Although the potential causes of airway obstruction are many including anesthesia, the following initial airway clearing maneuvers are appropriate to try in most

Patients Head Tilt and Chin Lift Maneuver

The simplest way of ensuring an open airway in an unconscious patient, there by lifting tongue from the back of the throat (Figure 5.1).

Figure 5.1 head tilt

Head Tilt

The patient's head is tilted backwards at the atlanto-occipital joint on the neck and the neck is hyper extended (Figure 5.1). This maneuver is contraindicated in the presence of possible cervical injury. After the head is extended, functional obstruction is alleviated as the epiglottis and tongue are elevated off the posterior pharyngeal wall



Figure 5.2 Chin Lift: Place two fingers under the bony portion of the lower jaw, near the chin, and push the patient's chin upward with moderate pressure. The head tilt and chin lift maneuver are often done collectively.

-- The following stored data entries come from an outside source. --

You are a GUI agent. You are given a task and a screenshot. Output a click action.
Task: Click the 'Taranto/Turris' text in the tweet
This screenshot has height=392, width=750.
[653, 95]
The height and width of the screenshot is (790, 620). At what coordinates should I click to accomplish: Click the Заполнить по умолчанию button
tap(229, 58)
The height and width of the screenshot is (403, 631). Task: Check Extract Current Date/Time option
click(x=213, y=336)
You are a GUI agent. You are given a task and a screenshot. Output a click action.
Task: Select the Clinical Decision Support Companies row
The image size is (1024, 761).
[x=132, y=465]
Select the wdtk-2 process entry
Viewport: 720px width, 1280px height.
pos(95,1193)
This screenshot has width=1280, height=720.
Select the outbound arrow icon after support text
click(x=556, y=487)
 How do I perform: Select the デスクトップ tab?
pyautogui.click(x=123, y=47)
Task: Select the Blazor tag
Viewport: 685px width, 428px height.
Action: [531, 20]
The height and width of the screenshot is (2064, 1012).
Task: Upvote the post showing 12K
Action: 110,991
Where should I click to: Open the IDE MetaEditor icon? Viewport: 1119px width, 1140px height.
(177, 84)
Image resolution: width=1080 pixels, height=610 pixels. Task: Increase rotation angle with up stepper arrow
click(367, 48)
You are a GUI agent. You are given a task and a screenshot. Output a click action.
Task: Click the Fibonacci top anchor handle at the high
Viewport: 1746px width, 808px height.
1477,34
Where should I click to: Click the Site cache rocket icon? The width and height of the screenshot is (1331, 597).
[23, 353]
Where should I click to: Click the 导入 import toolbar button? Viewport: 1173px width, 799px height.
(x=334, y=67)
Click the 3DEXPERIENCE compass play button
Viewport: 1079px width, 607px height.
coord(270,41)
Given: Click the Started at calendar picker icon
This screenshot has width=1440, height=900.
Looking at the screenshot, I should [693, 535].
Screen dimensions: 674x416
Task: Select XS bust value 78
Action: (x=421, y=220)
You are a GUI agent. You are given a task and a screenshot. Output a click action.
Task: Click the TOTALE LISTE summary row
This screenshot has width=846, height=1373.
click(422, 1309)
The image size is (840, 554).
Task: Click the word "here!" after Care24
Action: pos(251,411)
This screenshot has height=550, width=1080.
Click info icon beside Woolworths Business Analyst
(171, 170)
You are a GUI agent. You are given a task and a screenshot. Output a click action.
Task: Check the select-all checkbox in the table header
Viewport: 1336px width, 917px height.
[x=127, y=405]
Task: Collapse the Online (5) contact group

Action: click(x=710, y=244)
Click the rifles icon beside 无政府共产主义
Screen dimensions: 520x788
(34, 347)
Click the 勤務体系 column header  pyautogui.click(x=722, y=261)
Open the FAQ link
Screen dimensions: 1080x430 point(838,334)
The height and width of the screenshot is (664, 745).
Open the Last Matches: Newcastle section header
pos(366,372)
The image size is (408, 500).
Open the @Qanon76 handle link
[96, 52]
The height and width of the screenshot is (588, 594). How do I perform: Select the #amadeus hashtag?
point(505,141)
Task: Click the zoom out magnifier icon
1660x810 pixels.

Figure 5.3 Jaw thrust. It is done by placing fingers at the angle of the jaw and pull gently up and out. The procedure moves away obstructing tongue from both the palate and the posterior pharyngeal wall to obtain a patent airway in an unconscious patient. This is easy to understand because the tongue is anchored to the mandible lifting the mandible lifts the tongue. The jaw thrust without head tilt is the technique of choice for a patient with a suspected neck injury since it causes the least amount of movement in the cervical spine. When using a chin lift or jaw thrust, it is important to ensure that your patient is exchanging air adequately.

If inability to ventilate with a face mask despite proper positioning, jaw thrust, and a good mask seal, this may be caused by laryngeal spasm in response to light anesthesia or by soft-tissue upper airway obstruction resulting from deepening anesthesia and the onset of muscle relaxation. If an assessment suggests simple supraglottic obstruction, insertion of oro pharyngeal airway to separate soft tissues from the posterior pharyngeal wall is a logical next step. Success confirms that the soft tissue had been obstructing the airway, whereas persisting or worsening obstruction often is indicative of active closure of the larynx that may be relieved by administering muscle relaxants or deepening the anesthetic depth with intravenous agents. The anesthetist should minimize the trap created by the pathologic causes of obstruction that may be worsened by the loss of muscle tone.